How many lines in these records hold the string "screenshot"? Reply with the number alone.

BEGIN Data for review

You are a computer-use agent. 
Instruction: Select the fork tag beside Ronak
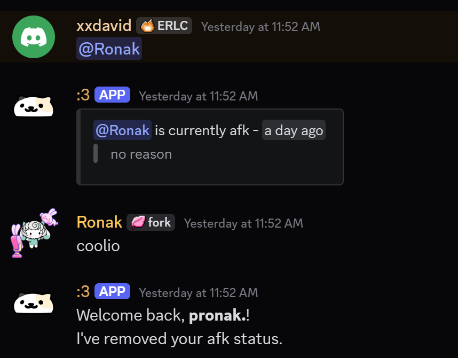tap(151, 222)
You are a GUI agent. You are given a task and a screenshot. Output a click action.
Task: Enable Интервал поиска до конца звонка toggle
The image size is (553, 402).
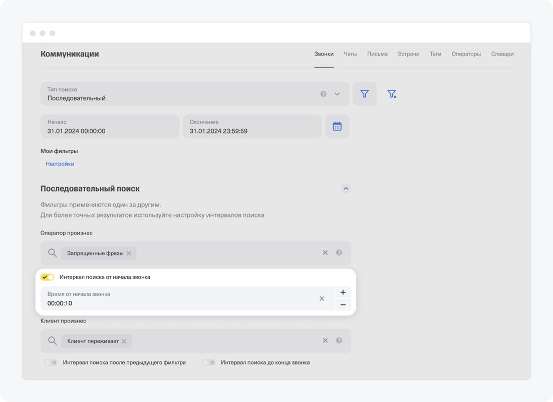(208, 363)
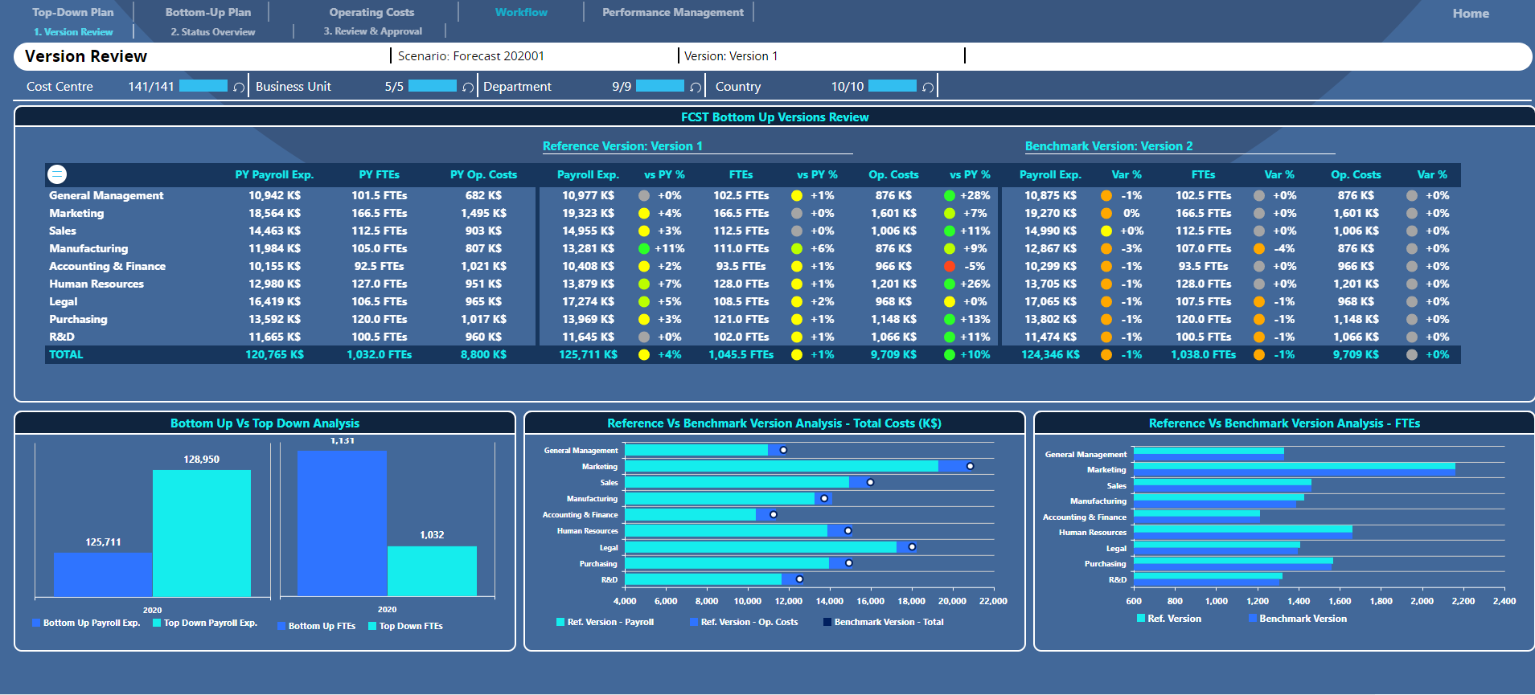Click benchmark marker dot on Marketing cost bar

[970, 466]
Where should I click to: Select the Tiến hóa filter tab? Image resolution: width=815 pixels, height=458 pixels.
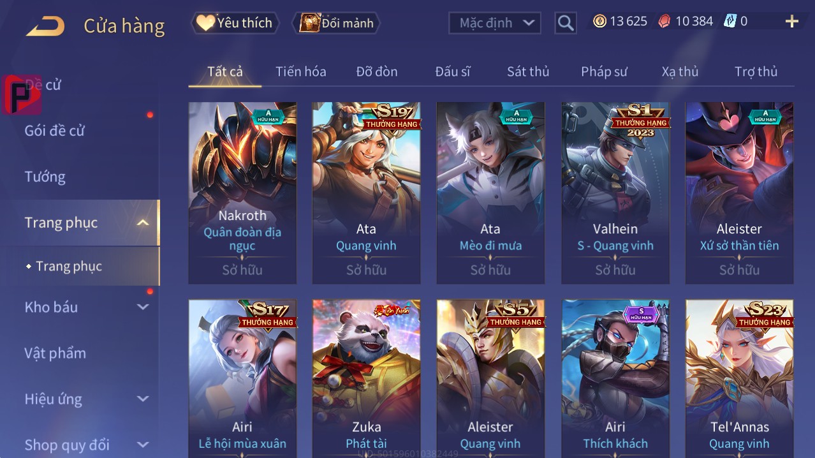(300, 71)
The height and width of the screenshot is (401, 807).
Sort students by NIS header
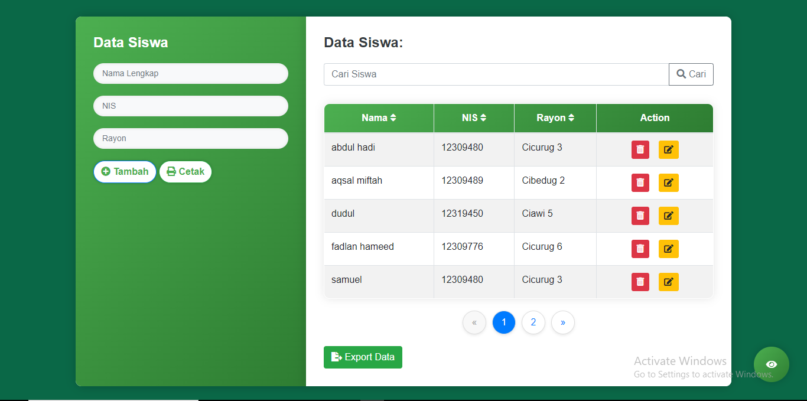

END Data for review

## Finished exercise
2